======== Data under study

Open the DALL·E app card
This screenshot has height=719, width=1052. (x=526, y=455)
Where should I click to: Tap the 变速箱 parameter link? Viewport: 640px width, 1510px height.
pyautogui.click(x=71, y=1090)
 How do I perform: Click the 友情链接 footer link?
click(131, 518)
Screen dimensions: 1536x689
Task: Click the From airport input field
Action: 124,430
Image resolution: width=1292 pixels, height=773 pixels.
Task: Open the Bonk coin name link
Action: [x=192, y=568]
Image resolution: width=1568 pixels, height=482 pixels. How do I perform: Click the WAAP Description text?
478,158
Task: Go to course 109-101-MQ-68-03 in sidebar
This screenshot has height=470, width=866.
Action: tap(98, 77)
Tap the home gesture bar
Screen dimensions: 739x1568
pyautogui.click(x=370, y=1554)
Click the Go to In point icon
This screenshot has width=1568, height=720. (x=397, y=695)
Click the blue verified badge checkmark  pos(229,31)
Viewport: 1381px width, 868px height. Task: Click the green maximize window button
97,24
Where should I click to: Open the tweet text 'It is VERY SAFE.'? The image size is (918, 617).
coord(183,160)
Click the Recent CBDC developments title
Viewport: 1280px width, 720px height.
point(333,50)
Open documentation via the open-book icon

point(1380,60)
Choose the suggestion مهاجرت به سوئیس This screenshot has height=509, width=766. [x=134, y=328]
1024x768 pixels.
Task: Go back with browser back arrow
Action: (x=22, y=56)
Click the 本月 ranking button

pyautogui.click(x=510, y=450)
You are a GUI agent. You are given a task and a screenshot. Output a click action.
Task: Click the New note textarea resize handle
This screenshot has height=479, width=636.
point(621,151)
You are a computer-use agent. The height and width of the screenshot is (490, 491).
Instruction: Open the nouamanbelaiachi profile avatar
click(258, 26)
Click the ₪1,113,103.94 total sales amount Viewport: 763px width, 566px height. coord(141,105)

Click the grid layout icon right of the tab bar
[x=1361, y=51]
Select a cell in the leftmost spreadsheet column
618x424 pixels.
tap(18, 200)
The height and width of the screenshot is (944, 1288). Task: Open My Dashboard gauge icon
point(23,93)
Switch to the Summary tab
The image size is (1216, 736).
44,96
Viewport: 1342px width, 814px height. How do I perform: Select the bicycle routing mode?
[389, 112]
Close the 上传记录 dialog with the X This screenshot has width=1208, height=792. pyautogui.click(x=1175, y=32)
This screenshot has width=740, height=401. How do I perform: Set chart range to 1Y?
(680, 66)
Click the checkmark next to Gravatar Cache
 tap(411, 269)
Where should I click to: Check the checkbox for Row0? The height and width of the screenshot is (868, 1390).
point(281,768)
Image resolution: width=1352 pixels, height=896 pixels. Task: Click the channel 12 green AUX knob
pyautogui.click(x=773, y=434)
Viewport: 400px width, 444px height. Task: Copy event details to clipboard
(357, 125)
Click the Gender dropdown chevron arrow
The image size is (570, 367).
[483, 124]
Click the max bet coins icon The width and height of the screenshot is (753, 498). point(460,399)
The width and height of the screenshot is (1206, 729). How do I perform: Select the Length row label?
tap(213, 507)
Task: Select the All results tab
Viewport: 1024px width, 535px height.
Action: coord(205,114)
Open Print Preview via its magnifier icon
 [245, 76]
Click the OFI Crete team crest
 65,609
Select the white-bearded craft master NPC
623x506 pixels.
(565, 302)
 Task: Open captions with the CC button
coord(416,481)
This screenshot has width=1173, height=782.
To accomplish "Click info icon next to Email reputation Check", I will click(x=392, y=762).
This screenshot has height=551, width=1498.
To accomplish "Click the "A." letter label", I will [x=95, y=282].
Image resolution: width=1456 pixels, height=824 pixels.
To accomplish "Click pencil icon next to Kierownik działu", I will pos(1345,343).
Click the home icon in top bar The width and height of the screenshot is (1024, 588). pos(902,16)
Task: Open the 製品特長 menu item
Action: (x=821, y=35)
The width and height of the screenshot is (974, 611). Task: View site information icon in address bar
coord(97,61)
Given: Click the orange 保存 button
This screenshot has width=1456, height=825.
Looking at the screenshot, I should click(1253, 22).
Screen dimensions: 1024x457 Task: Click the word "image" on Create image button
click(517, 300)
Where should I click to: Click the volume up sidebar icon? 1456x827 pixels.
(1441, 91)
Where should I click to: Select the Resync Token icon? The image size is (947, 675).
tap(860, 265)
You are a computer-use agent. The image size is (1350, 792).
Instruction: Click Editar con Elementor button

================

▸ **Description of the task**: Please return exactly the lines that run from the line with "Screen dimensions: 1024x457" through the end of the records above, both included, and nothing more.

▸ **Completed exercise**:
Screen dimensions: 1024x457 Task: Click the word "image" on Create image button
click(517, 300)
Where should I click to: Click the volume up sidebar icon? 1456x827 pixels.
(1441, 91)
Where should I click to: Select the Resync Token icon? The image size is (947, 675).
tap(860, 265)
You are a computer-use agent. The image size is (1350, 792).
Instruction: Click Editar con Elementor button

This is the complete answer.